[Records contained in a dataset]
━━━━━━━━━━━━━━━━
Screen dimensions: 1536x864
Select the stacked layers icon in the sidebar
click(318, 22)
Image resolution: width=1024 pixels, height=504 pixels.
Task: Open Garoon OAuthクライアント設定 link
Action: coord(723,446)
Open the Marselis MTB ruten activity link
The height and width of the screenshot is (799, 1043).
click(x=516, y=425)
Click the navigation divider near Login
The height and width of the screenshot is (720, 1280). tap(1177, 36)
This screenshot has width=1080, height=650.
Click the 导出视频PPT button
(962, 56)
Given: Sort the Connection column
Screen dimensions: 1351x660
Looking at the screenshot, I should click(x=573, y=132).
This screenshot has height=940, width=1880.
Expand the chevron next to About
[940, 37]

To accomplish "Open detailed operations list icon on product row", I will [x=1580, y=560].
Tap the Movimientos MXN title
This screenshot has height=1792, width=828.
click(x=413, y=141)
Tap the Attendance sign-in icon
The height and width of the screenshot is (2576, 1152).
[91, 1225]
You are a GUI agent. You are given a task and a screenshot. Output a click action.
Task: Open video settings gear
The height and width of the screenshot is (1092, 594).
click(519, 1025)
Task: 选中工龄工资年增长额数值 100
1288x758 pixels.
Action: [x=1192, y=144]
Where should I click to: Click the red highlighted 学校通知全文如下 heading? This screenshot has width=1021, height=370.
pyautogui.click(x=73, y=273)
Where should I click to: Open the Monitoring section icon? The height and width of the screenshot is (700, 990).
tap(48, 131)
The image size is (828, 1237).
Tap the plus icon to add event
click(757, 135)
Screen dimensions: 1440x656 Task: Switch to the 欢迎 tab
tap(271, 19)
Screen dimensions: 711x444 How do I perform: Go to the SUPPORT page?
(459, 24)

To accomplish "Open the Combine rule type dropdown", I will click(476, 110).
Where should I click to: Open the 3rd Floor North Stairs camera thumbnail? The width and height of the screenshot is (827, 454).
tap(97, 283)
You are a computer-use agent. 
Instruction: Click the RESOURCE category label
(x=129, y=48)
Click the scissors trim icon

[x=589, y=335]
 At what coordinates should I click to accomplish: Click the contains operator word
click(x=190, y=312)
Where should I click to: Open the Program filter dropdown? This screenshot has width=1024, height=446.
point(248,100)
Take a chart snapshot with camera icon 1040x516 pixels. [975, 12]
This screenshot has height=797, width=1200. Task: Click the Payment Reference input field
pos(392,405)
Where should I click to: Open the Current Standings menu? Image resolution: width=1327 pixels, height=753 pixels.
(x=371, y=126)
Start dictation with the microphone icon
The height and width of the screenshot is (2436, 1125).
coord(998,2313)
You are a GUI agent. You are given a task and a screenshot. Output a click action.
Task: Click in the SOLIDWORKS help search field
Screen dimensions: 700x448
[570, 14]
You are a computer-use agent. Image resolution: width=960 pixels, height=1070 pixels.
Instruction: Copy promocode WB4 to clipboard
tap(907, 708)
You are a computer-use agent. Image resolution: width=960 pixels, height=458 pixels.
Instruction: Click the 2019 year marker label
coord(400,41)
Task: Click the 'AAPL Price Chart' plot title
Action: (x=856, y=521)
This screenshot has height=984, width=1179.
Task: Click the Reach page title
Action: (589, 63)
━━━━━━━━━━━━━━━━
REQUIRED WORK: Would you set down, word for word, the lines from the opening of the entries above through the line with "Given: Sort the Connection column", both included, and no others?

EXERCISE SOLUTION:
Screen dimensions: 1536x864
Select the stacked layers icon in the sidebar
click(318, 22)
Image resolution: width=1024 pixels, height=504 pixels.
Task: Open Garoon OAuthクライアント設定 link
Action: coord(723,446)
Open the Marselis MTB ruten activity link
The height and width of the screenshot is (799, 1043).
click(x=516, y=425)
Click the navigation divider near Login
The height and width of the screenshot is (720, 1280). tap(1177, 36)
This screenshot has width=1080, height=650.
Click the 导出视频PPT button
(962, 56)
Given: Sort the Connection column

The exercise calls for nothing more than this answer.